* [What the task requires] Return the full set of entries below exactly, leaving every image out.

* [Data records]
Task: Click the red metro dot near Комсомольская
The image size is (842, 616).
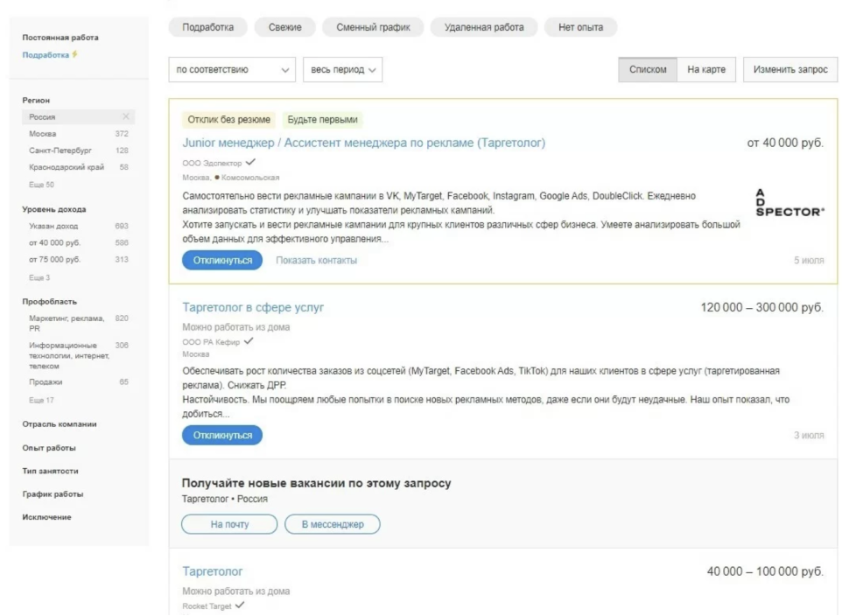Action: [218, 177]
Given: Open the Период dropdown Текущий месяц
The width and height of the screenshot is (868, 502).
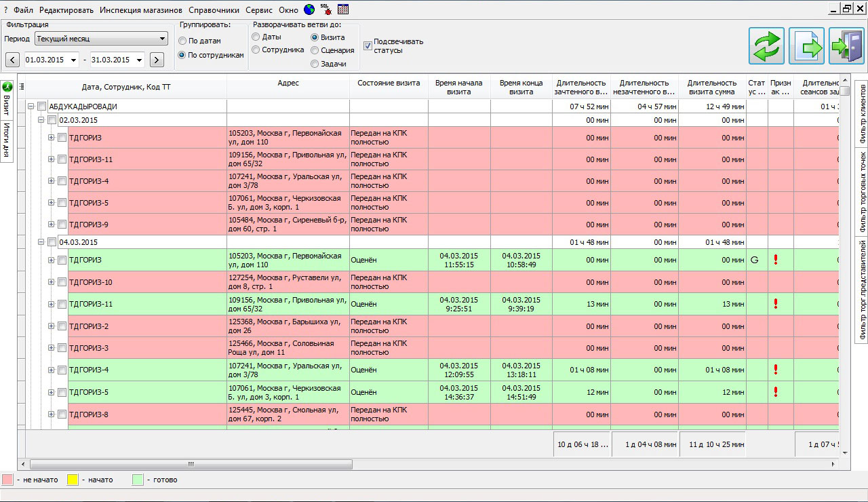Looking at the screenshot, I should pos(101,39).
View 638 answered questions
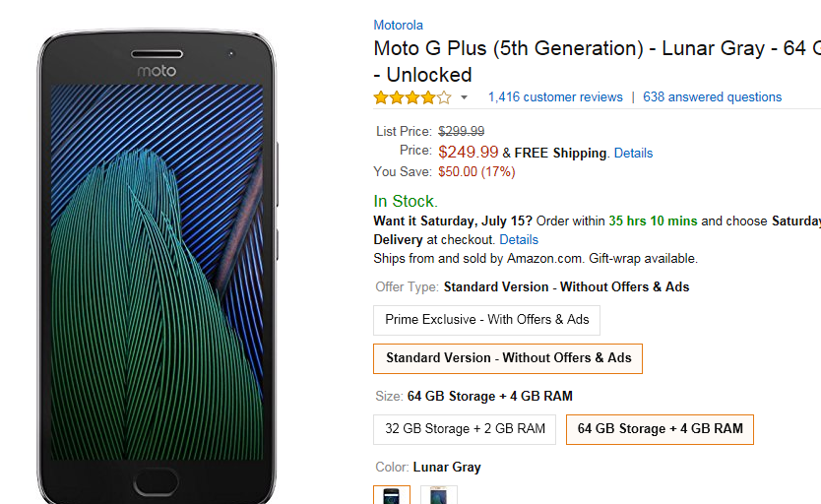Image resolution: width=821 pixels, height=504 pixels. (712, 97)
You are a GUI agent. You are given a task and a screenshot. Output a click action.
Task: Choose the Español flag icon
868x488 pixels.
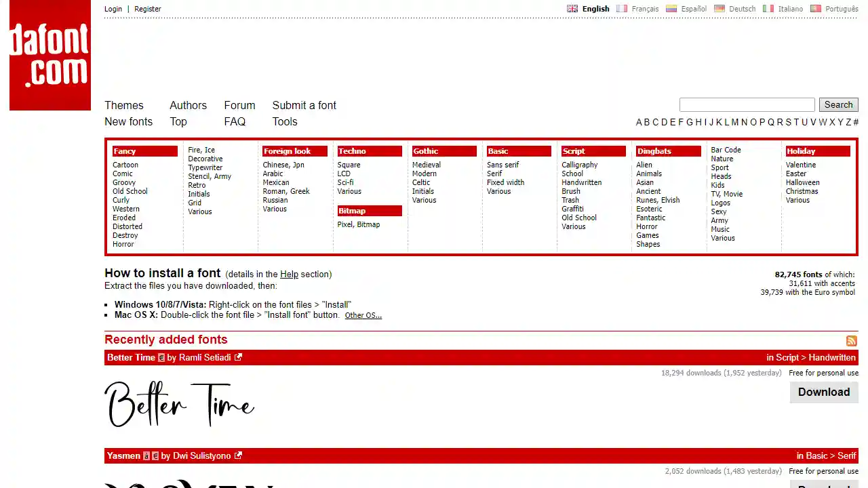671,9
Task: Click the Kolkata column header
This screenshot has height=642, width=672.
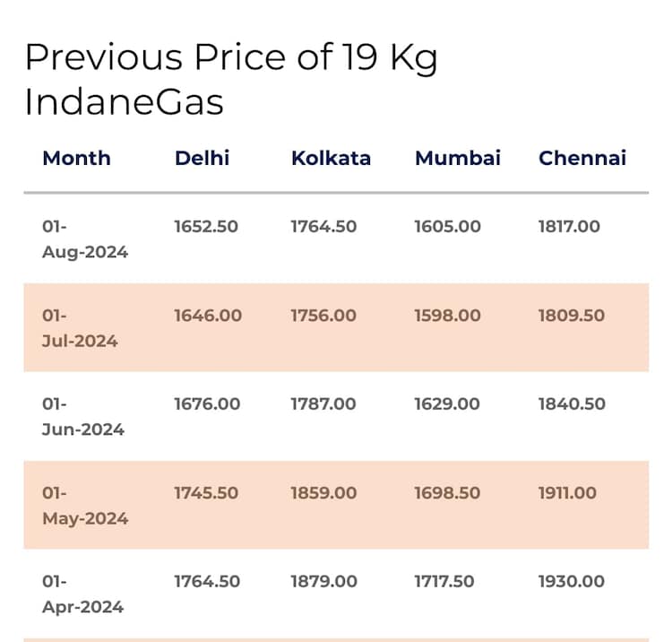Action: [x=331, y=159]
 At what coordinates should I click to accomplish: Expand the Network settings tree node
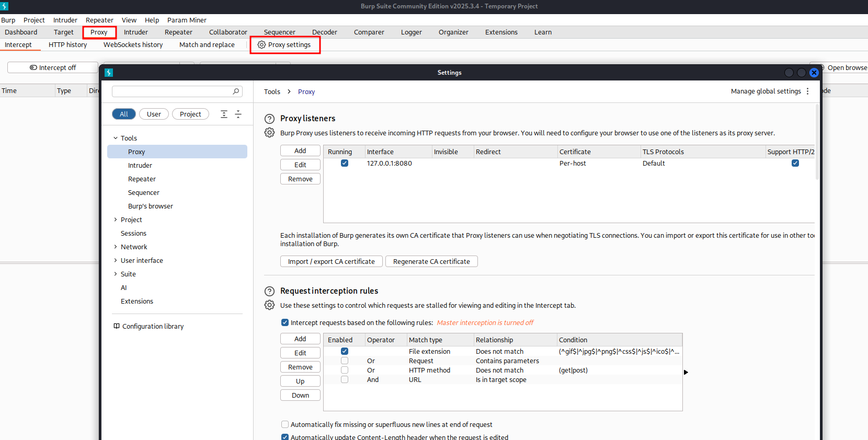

* [Task result]
Task: Click the red metro dot near Комсомольская
The image size is (842, 616).
Action: [218, 177]
Given: Open the Период dropdown Текущий месяц
The width and height of the screenshot is (868, 502).
Looking at the screenshot, I should pos(101,39).
View 638 answered questions
Image resolution: width=821 pixels, height=504 pixels. (712, 97)
You are a GUI agent. You are given a task and a screenshot. Output a click action.
Task: Choose the Español flag icon
868x488 pixels.
671,9
Task: Click the Kolkata column header
This screenshot has height=642, width=672.
Action: [x=331, y=159]
 At what coordinates should I click to accomplish: Expand the Network settings tree node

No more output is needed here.